**Extracted material**
──────

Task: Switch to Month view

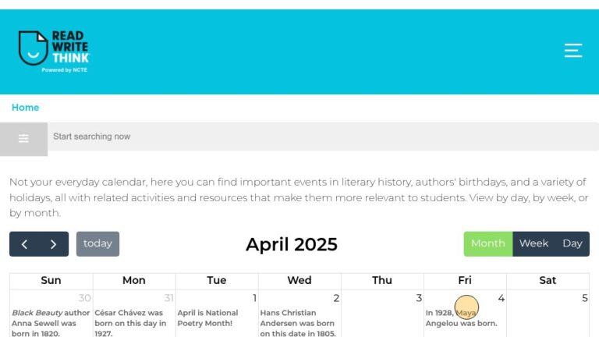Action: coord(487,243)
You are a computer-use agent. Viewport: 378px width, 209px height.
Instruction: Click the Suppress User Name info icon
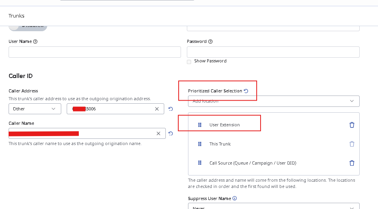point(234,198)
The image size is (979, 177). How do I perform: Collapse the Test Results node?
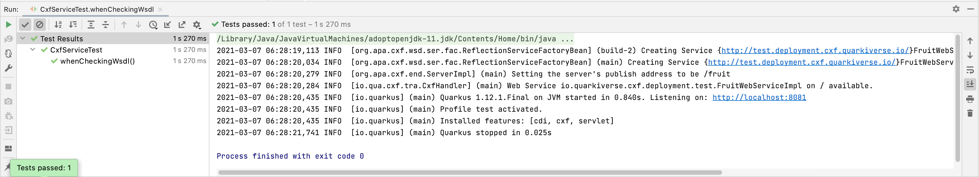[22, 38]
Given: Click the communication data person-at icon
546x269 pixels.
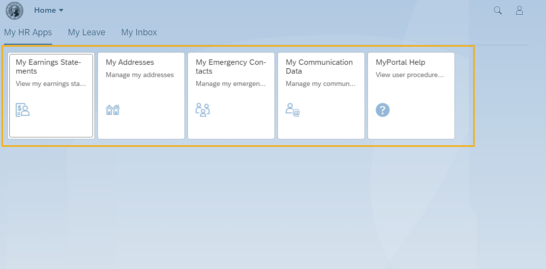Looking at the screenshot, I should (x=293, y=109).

──────

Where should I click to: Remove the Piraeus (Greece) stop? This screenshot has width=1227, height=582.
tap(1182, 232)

──────

**Work instructions**
Can you copy the rows above word for word, starting at the line that contains "You are a computer-use" and ending at the line that contains "Looking at the", with the pictures left out?

**Output for this exercise**
You are a computer-use agent. Viewport: 378px width, 209px height.
Instruction: Click the Suppress User Name info icon
point(234,198)
The image size is (979, 177). How do I perform: Collapse the Test Results node?
[22, 38]
Given: Click the communication data person-at icon
546x269 pixels.
Looking at the screenshot, I should (x=293, y=109).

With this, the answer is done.